Doların yabancı talebiyle 1.82 TL"yi aşarak tarihi zirveyi görmesi üzerine Merkez Bankası"dan kura “Müdahale ederiz” sinyali geldi. Merkez"in gerekirse piyasaya müdahale edeceği ve yükselişe bir sınır koyacağı sinyalinin ardından bireysel müşteri satışlarının etkisiyle dolar 1.80 TL"ye geriledi.
Merkez Bankası, dolar başta olmak üzere döviz kurlarında devam eden yükseliş üzerine bugünden itibaren döviz satım ihaleleri yoluyla piyasaya döviz likiditesi sağlanması kararını aldı.
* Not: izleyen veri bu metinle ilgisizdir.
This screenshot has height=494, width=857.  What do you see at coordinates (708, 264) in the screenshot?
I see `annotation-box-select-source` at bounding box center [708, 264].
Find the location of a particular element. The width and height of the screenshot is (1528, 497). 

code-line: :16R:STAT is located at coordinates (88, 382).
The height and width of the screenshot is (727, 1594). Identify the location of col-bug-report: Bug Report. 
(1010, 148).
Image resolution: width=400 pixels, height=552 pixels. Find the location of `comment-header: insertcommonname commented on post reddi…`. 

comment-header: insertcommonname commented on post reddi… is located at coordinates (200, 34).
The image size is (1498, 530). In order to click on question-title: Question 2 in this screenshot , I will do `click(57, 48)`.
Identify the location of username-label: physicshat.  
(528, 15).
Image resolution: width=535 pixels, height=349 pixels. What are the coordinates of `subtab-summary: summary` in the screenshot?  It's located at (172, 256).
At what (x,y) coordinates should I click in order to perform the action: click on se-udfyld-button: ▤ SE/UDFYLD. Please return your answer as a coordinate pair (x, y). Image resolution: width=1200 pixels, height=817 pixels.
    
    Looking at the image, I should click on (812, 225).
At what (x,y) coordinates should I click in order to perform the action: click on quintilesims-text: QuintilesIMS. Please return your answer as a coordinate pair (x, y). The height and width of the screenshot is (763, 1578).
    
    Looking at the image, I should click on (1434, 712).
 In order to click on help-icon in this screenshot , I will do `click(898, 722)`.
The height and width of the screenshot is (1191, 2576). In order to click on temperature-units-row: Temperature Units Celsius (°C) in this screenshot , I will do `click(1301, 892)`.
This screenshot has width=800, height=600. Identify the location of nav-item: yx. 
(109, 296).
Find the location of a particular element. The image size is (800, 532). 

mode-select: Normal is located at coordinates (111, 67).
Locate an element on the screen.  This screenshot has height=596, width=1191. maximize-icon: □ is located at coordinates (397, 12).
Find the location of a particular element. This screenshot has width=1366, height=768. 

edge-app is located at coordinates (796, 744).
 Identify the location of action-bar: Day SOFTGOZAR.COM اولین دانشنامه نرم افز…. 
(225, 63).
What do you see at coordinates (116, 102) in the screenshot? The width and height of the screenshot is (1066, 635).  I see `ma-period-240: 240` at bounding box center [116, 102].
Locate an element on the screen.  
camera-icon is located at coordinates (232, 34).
İhalelerde satımı yapılacak döviz tutarı 50 milyon dolar olarak belirlendi. Açıklamada, ihalelere rağmen, likidite azalmasına bağlı olarak oluşacak spekülatif davranışlar sonucunda kurlarda aşırı dalgalanma gözlenmesi durumunda ise doğrudan döviz satım müdahalesinde bulunabileceği bildirildi.

Getirisi yüzde 18
Yurtdışı piyasalar doların yükselişinin yanı sıra yurtiçinde sanayi üretimindeki sert düşüş, IMF anlaşmasıyla ilgili bir gelişme olmaması doları TL karşısında 1.8250 ile rekor seviyeye taşıdı. Böylece, dolar yılbaşından bu yana yüzde 18, 2008 yılı içinde en düşük seviyeyi gördüğü 4 Ağustos"tan (1.15) bu yana ise yüzde 58 değer kazandı.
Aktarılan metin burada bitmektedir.